All it takes is one click, and anyone with the right tech savvy can jailbreak and access your iPhone.
Earlier this month, United Arab Emirates (UAE)-based human rights activist Ahmed Mansoor received two seemingly work-related text messages, the first on Aug. 10 and the second on the 11th: if he clicked on some links, Mansoor would have access “new secrets” about detainees tortured in UAE jails. Luckily for him, he didn’t. Instead, he sent the messages to Citizen Lab, a Toronto-based digital rights watchdog, for testing.
Researchers there infected a test phone with the links and found that if Mansoor had clicked on the links, hackers would have been able to control his phone remotely.
Citizen Lab believes Mansoor was likely targeted by the UAE government, because the hack “cost a huge amount of money to purchase and use,” Citizen Lab’s senior researcher John Scott-Railton said in an interview with Quartz—more than anyone but governments and a few equally flush individuals and groups have access to. Citizen Lab titled their report on the hack “The Million Dollar Dissident.” The hack, said Scott-Railton, was “exceptionally rare and exceptionally powerful.”

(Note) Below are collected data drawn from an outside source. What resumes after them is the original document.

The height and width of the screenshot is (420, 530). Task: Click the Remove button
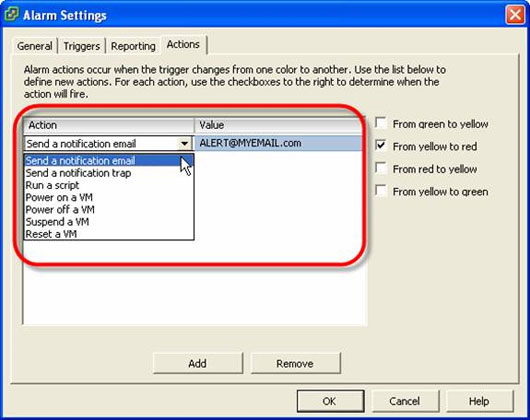point(295,363)
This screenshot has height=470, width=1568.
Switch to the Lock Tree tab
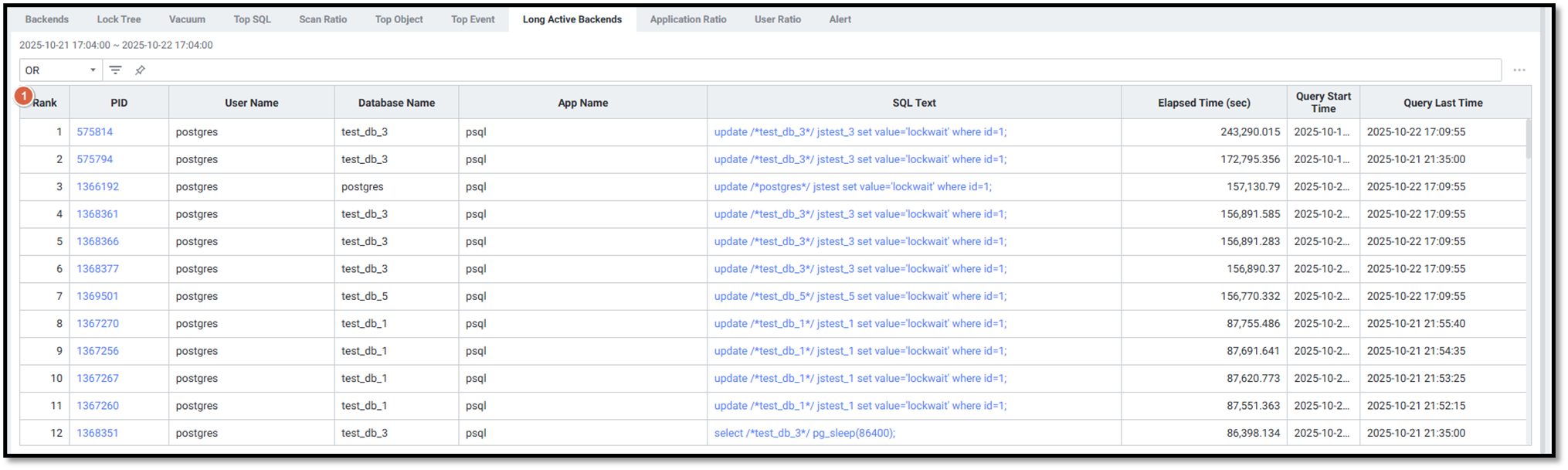[x=119, y=19]
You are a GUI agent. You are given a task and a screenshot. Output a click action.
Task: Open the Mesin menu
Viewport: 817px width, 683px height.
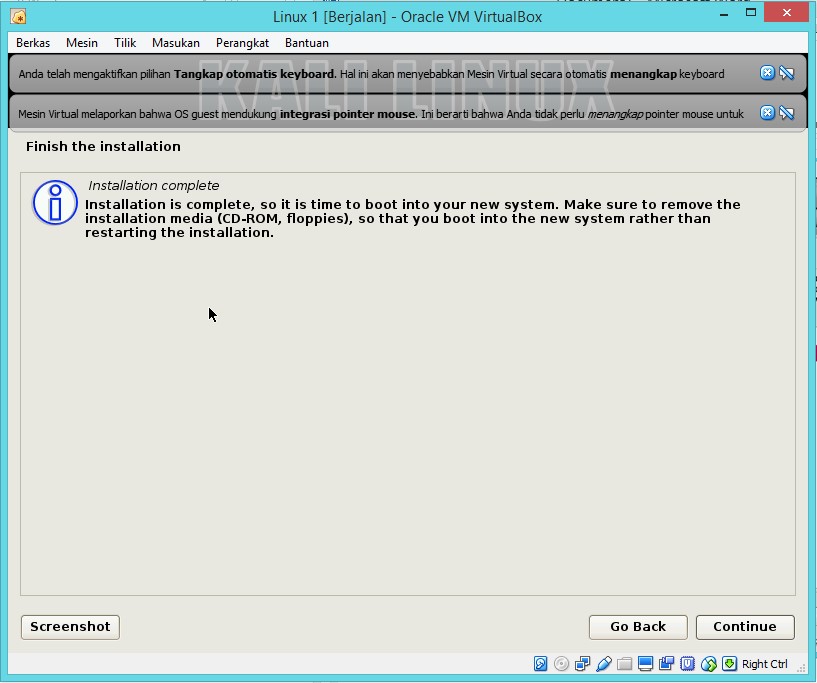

According to Citizen Lab, here’s what could have happened if Mansoor had fallen prey to the hacking attempt:
Once infected, Mansoor’s phone would have become a digital spy in his pocket, capable of employing his iPhone’s camera and microphone to snoop on activity in the vicinity of the device, recording his WhatsApp and Viber calls, logging messages sent in mobile chat apps, and tracking his movements.
The researchers took the security loopholes to Apple, on Aug. 12 and the Cupertino giant patched the problems by Aug. 15, said Scott-Railton. However, anyone who has not updated to version 9.3.5 still remains a target.

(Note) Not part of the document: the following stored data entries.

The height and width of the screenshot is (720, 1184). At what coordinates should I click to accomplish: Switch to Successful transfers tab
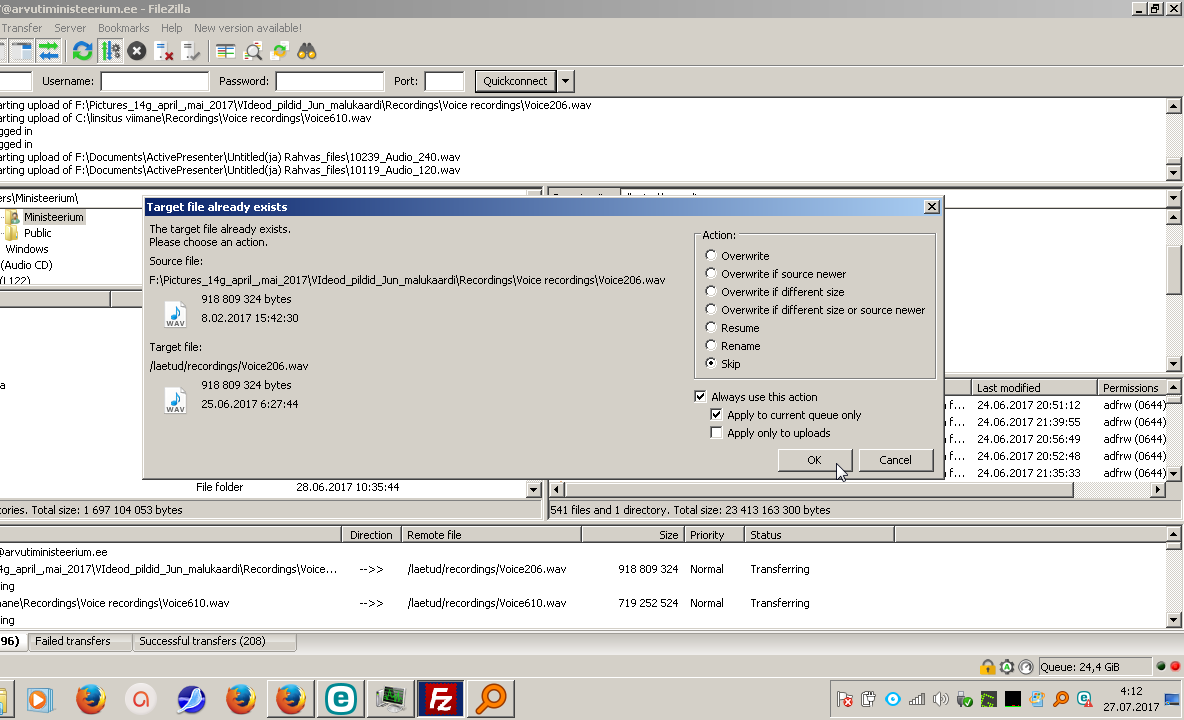(x=202, y=641)
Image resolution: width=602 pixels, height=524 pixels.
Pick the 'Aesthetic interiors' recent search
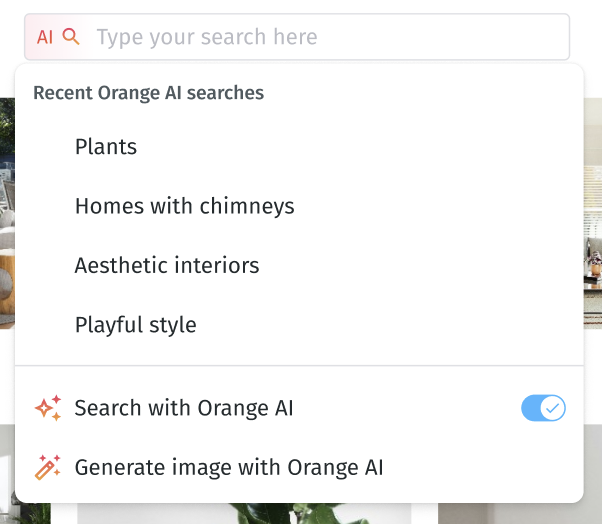tap(167, 265)
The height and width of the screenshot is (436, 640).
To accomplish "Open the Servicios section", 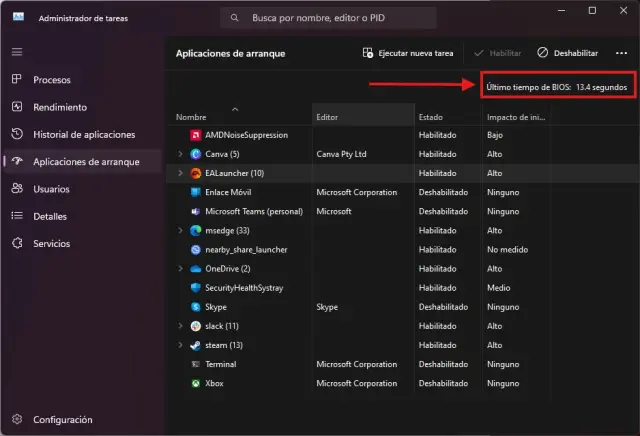I will tap(51, 243).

A “trident” of vulnerabilities in the iPhone allowed hackers to gain complete control of the handset, according to Citizen Lab and mobile security company Lookout. First, a text, tweet, or another type of message “with a benign-looking URL” is the bait used in this phishing scam, Lookout explained in its report. Once the user clicks on one of these links, opens the web browser, and lets the page load, then hackers can exploit the browser or operating system’s vulnerability to silently jailbreak the device. Lastly, they discreetly install persistent malware, gaining access to the device.

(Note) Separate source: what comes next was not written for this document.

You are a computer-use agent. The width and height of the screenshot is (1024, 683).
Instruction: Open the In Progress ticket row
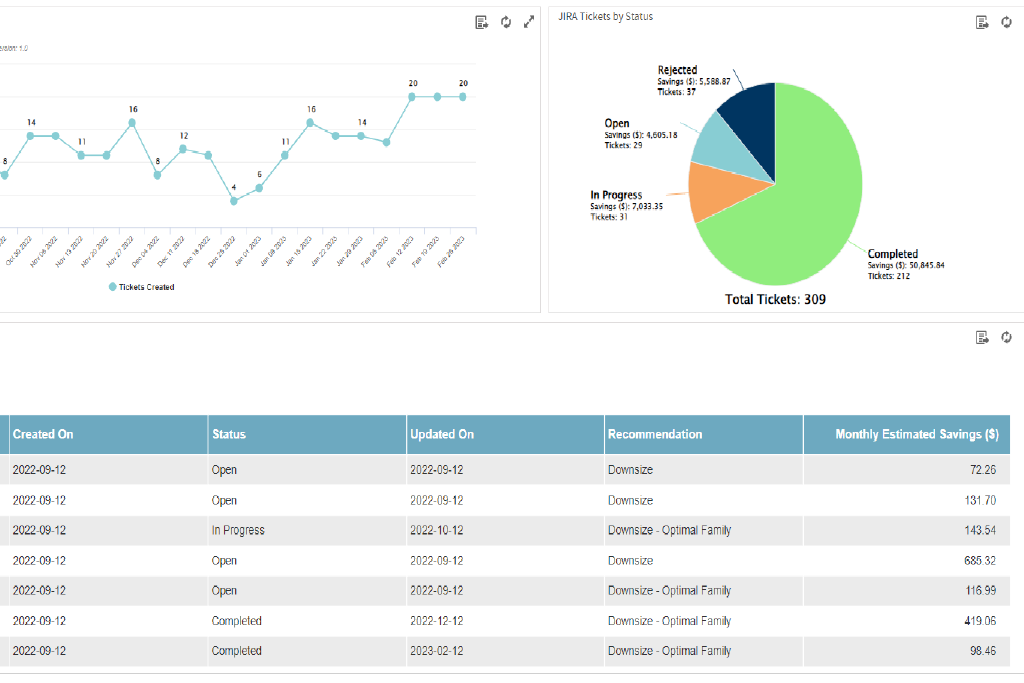click(237, 530)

“We were made aware of this vulnerability and immediately fixed it with iOS 9.3.5. We advise all of our customers to always download the latest version of iOS to protect themselves against potential security exploits,” Apple said in a statement. The company did not offer details of how the issue was solved.
“This particular attack shows the power of the kind of political stance people like Mansoor take, and that government will be willing to use the most expensive tools to intercept them,” Scott-Railton told Quartz. He added that this is not the end of powerful attacks on activists, dissidents, journalists, and others—most of whom are deeply under-resourced when it comes to protecting themselves from such sophisticated attacks. “These activists are canaries in the coal mine,” he said.